Guerre au cœur de l’Europe, l’affrontement en Ukraine rebat les cartes du monde slave et pose la question de la place de l’orthodoxie et du panslavisme. Après les douleurs de la guerre, une réconciliation est-elle possible ?
Ana Pouvreau, analyste géopolitique, spécialiste des mondes russe et turc. Membre du comité de rédaction de Conflits.
Dans un ouvrage récent intitulé La Crucifixion de l’Ukraine1, le théologien orthodoxe Jean-François Colosimo considère le président russe Vladimir Poutine et le patriarche orthodoxe russe Kiril, comme les fossoyeurs, à la fois de la Russie et de l’orthodoxie russe. « L’exterminateur de l’Ukraine est aussi le liquidateur de la Russie, écrit-il, ajoutant que le meilleur ennemi de la Russie aura été Poutine. Et le meilleur ennemi de l’orthodoxie, Kirill. »
En effet, la guerre en Ukraine, qui fait rage après huit ans d’un conflit sanglant dans le Donbass (2014-2022), est un exemple spectaculaire de guerre fratricide au cœur du continent européen, entre deux peuples slaves. En ce début d’année 2023, on compte ainsi plus de 200 000 morts et blessés avec un taux de mortalité chez les combattants, qui serait 60 fois supérieur à celui enregistré lors de la guerre du Vietnam.
Interviewé sur la guerre en Ukraine, le porte-parole de l’ambassade de Russie à Paris, Alexandre Makogonov, a reconnu lui-même qu’il était « vraiment atroce de voir comment les frères slaves s’entretuent sur le champ de bataille2 ». L’intelligentsia occidentale répond à cette situation en soutenant l’envoi d’armement, dans des proportions colossales, vers l’Ukraine.
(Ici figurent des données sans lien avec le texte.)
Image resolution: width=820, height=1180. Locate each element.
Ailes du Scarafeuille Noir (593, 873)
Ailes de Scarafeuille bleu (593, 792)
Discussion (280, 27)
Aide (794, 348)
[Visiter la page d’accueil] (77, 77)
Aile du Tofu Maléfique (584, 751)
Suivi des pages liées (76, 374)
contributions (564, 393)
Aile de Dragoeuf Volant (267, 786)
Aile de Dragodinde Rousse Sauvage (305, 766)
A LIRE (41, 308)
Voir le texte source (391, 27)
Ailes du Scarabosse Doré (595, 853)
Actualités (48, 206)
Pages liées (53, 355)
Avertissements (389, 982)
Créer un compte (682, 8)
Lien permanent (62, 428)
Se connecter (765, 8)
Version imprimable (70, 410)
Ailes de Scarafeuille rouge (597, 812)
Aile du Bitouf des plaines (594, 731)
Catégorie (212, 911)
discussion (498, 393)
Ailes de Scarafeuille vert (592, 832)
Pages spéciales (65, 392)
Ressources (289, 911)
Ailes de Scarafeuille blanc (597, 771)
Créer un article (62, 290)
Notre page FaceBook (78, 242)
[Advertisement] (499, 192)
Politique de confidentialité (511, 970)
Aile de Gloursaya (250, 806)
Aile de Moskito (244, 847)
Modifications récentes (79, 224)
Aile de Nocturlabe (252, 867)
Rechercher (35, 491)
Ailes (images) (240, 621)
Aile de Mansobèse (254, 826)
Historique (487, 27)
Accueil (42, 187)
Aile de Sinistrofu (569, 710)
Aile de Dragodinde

Elle condamne unanimement l’idéologie développée par Vladimir Poutine depuis son arrivée au pouvoir, idéologie qu’elle assimile à une mythologie meurtrière, comme tente de le montrer l’écrivain italo-suisse, Giuliano da Empoli, dans son livre Le Mage du Kremlin3, qui s’inspire du personnage de Vladislav Sourkov, conseiller de l’ombre du président russe.
Le renouveau de l’idéologie panslaviste et de ses corollaires, que sont le soutien au nationalisme et à l’orthodoxie russes, sont dénoncés en Occident comme le poison qui insuffle les visées néo-impériales de la Russie en Europe. Dans ce contexte délétère, on peut s’interroger sur l’avenir du panslavisme, tel qu’il fut réactivé par le pouvoir russe à compter des années 2000, en réaction non seulement à l’effondrement inouï de la société russe observée lors de la perestroïka et pendant les années Eltsine, mais surtout face au basculement d’anciennes républiques soviétiques telles que l’Ukraine, et des anciens pays satellites de l’Union soviétique dans le camp occidental.
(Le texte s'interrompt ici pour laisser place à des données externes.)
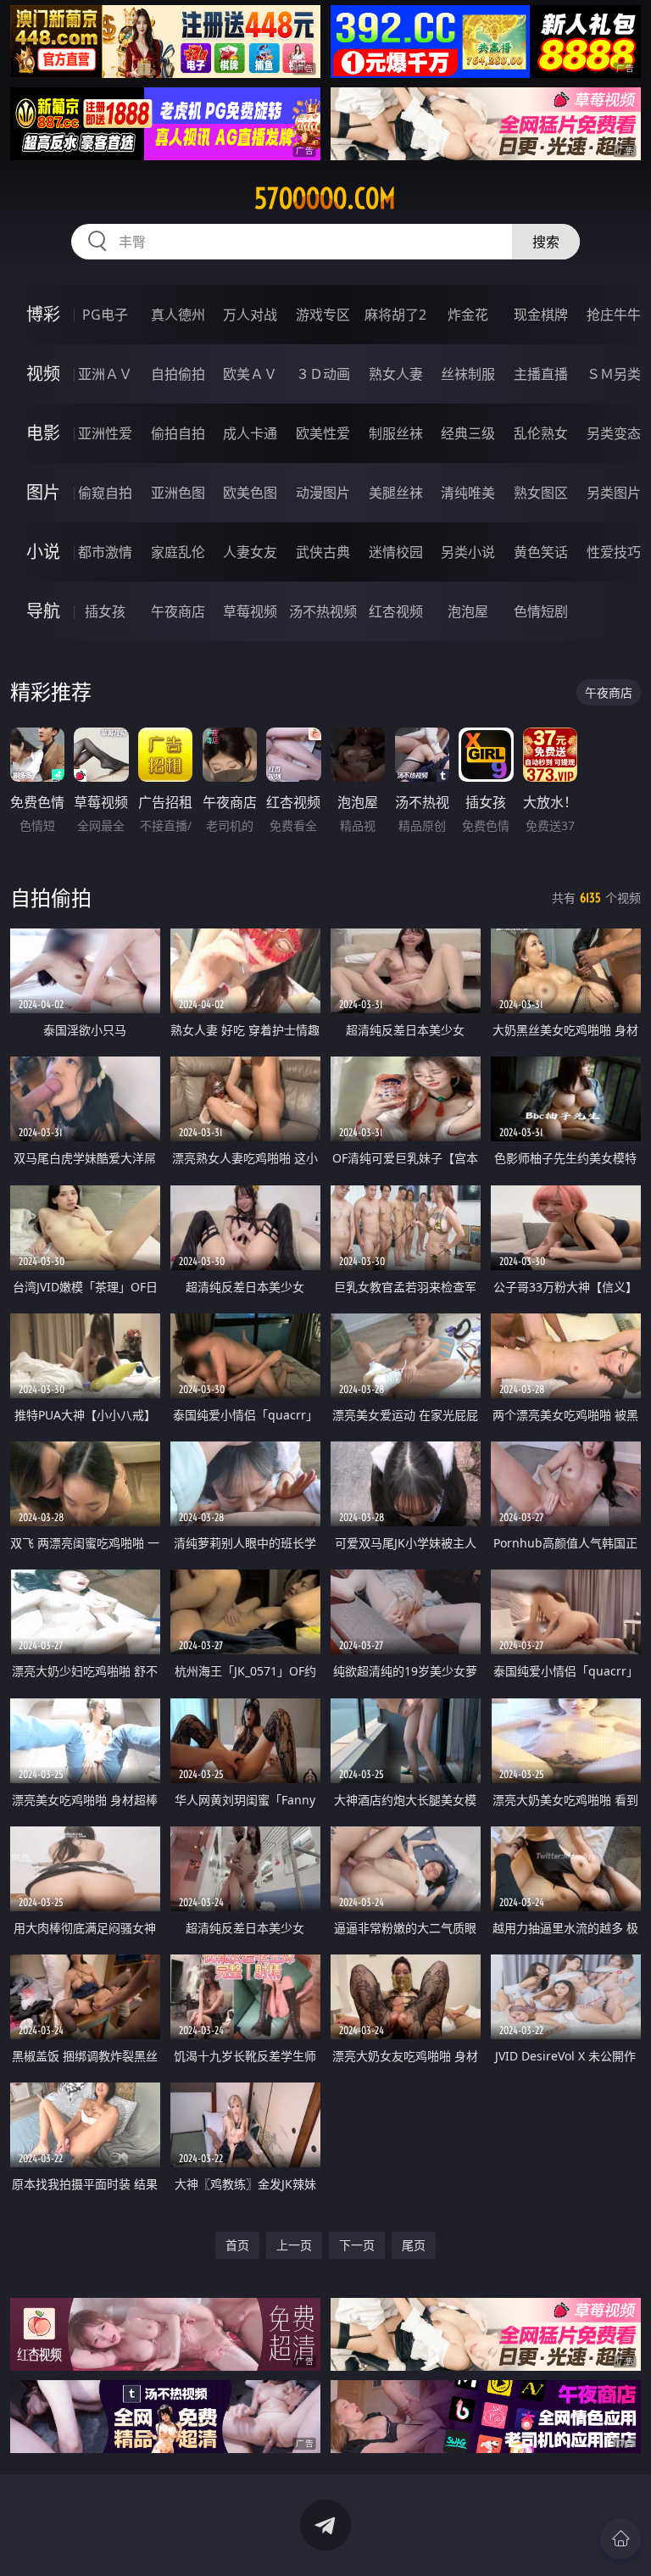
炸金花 (468, 314)
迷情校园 (396, 552)
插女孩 (105, 611)
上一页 (294, 2245)
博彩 (43, 314)
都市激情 (105, 552)
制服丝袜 (396, 433)
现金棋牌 (541, 314)
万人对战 (250, 314)
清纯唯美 (468, 492)
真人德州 (178, 314)
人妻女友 (250, 552)
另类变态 (614, 433)
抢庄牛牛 (614, 314)
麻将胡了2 (395, 314)
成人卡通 (250, 433)
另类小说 (468, 552)
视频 (43, 373)
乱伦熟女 (541, 433)
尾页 (414, 2245)
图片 (43, 492)
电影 (43, 432)
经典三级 (468, 433)
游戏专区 (323, 314)
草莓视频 (250, 611)
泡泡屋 (468, 611)
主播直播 (541, 374)
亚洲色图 (178, 492)
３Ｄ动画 (323, 374)
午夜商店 (178, 611)
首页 (237, 2245)
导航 (43, 610)
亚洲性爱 (105, 433)
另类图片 (614, 492)
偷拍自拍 (178, 433)
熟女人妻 (396, 374)
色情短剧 (541, 611)
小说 (43, 551)
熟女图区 (541, 492)
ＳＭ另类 (614, 374)
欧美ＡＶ (250, 374)
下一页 (357, 2245)
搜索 (545, 241)
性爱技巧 (614, 552)
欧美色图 (250, 492)
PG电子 (105, 314)
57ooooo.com (325, 198)
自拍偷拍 (178, 374)
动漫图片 (323, 492)
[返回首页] (620, 2538)
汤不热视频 (323, 611)
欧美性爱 (323, 433)
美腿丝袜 (396, 492)
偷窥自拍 (105, 492)
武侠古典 (323, 552)
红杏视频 (396, 611)
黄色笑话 (541, 552)
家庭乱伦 (178, 552)
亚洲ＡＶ (105, 374)
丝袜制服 (468, 374)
L’affirmation panslaviste et le rejet de l’Occident
Selon le grand historien Francis Dvornik, « la notion d’unité slave ne date pas du xixe siècle avec la naissance du mouvement panslaviste russe comme on le croit souvent. Elle était présente dès le début de l’histoire des nations slaves et elle s’est perpétuée à travers le Moyen Âge jusqu’aux temps modernes. 4» Les peuples slaves forment une unité organique en Europe orientale que même la division religieuse n’a pas réussi à détruire car « ils constituent l’élément ethnique dominant de ces régions et, en outre quoique divisée dans les domaines géographique et culturel, ils possèdent tous de nombreux traits communs visibles dans leur histoire politique, leur civilisation, leur génie national et leur langue 5».
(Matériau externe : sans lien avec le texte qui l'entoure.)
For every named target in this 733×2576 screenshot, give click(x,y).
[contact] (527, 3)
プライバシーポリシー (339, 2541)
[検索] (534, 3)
Élaborées en réaction à l’européanisation de la Russie menée à marche forcée notamment sous les règnes de Pierre le Grand (1682-1725) et de Catherine II (1762-1796), mais aussi sous celui d’Alexandre II entre 1855 et 1881, les idéologies slavophile et panslaviste ont visé, au xixe siècle, à montrer que la Russie constituait une civilisation à part entière distincte de la civilisation européenne.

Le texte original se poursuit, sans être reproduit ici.